The Unseen Eye; W. M. Hunt. Thames and Hudson, 1994.
When I was in my early teens I discovered Diane Arbus. I also discovered Weegee, Eugene Meatyard and Dorothea Lange, but Arbus was the big one. I found all these books on photography in the attic and would bring them down in piles to my room and look at them in bed at night. Then I’d return the pile I had looked at in exchange for another. When the piles ran out I just re-looked.
This book brings that all back to me, the feeling of discovering images so overloaded with truth and despair that I couldn’t look away.
W. M. Hunt is the collector behind this book. Here is what he’s written in the preface:
This is a book of photographs, a selection from a large collection gathered over many years, comprised of what I describe as magical, heart-stopping images of people in which the eyes are somehow obscured, veiled, hidden, blocked, averted or closed. I have never really sorted out why I was initially drawn to collecting, to something so particularly, or what fuelled and sustained this passion. However, I maintain that these are all portraits of me. They are all manifestations of my unconscious.
I have decided to split this book into several posts to do it justice.

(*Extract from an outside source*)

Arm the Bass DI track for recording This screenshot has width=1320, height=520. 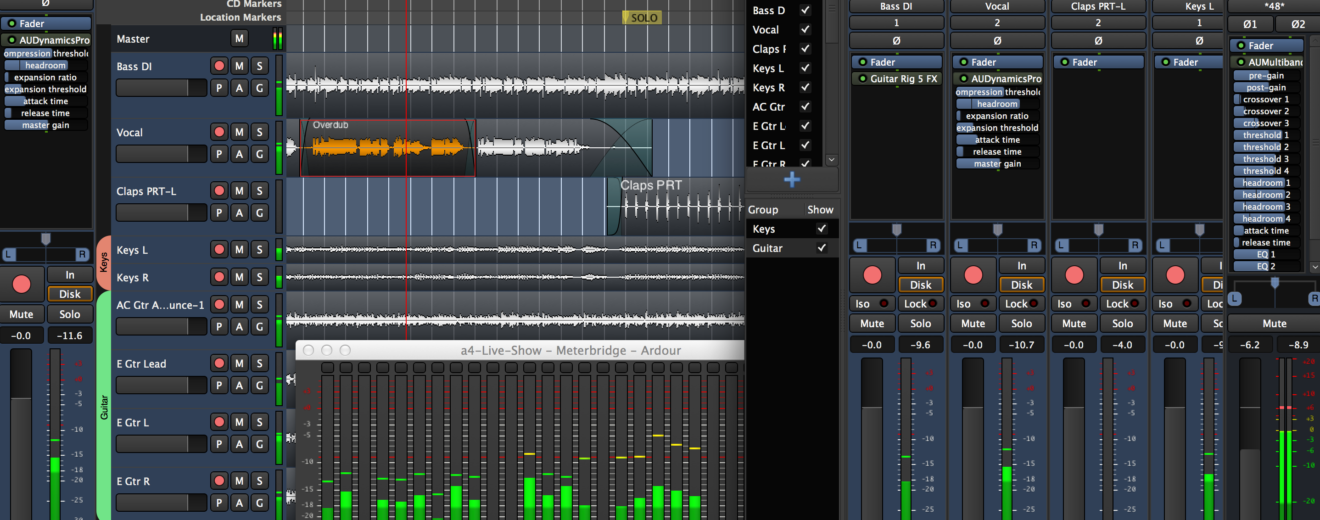point(219,66)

These two photos have this particular effect on me: I want to look away but I can’t. I find them incredibly disturbing, even though I know that the face with the white cloth is just a ‘hooded witness’ at a trial. The other is a Weegee, ‘Masked and Shackled Man, 1940s’. Here there is something happening that I don’t understand, that is mysterious, but I can’t get away from the simple distortion of the human face. It is an image of terror.